• Information
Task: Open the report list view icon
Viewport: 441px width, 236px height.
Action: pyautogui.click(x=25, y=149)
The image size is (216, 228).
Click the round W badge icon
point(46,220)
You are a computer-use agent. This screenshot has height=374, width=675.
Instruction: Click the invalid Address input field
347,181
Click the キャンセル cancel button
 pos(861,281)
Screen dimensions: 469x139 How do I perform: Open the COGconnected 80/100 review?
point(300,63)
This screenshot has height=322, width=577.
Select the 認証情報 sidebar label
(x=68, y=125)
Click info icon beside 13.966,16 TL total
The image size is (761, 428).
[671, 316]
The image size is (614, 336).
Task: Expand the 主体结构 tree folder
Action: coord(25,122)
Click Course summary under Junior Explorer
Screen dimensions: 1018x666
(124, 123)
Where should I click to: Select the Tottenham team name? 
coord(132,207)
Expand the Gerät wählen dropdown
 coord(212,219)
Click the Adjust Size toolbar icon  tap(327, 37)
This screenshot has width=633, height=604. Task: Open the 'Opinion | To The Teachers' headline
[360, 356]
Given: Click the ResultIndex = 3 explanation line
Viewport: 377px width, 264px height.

• Work order
Your task is to reproduce each entry exactly.

• Task result
Task: Open the report list view icon
Viewport: 441px width, 236px height.
Action: pyautogui.click(x=25, y=149)
The image size is (216, 228).
Click the round W badge icon
point(46,220)
You are a computer-use agent. This screenshot has height=374, width=675.
Instruction: Click the invalid Address input field
347,181
Click the キャンセル cancel button
 pos(861,281)
Screen dimensions: 469x139 How do I perform: Open the COGconnected 80/100 review?
point(300,63)
This screenshot has height=322, width=577.
Select the 認証情報 sidebar label
(x=68, y=125)
Click info icon beside 13.966,16 TL total
The image size is (761, 428).
[671, 316]
The image size is (614, 336).
Task: Expand the 主体结构 tree folder
Action: coord(25,122)
Click Course summary under Junior Explorer
Screen dimensions: 1018x666
(124, 123)
Where should I click to: Select the Tottenham team name? 
coord(132,207)
Expand the Gerät wählen dropdown
 coord(212,219)
Click the Adjust Size toolbar icon  tap(327, 37)
This screenshot has width=633, height=604. Task: Open the 'Opinion | To The Teachers' headline
[360, 356]
Given: Click the ResultIndex = 3 explanation line
Viewport: 377px width, 264px height.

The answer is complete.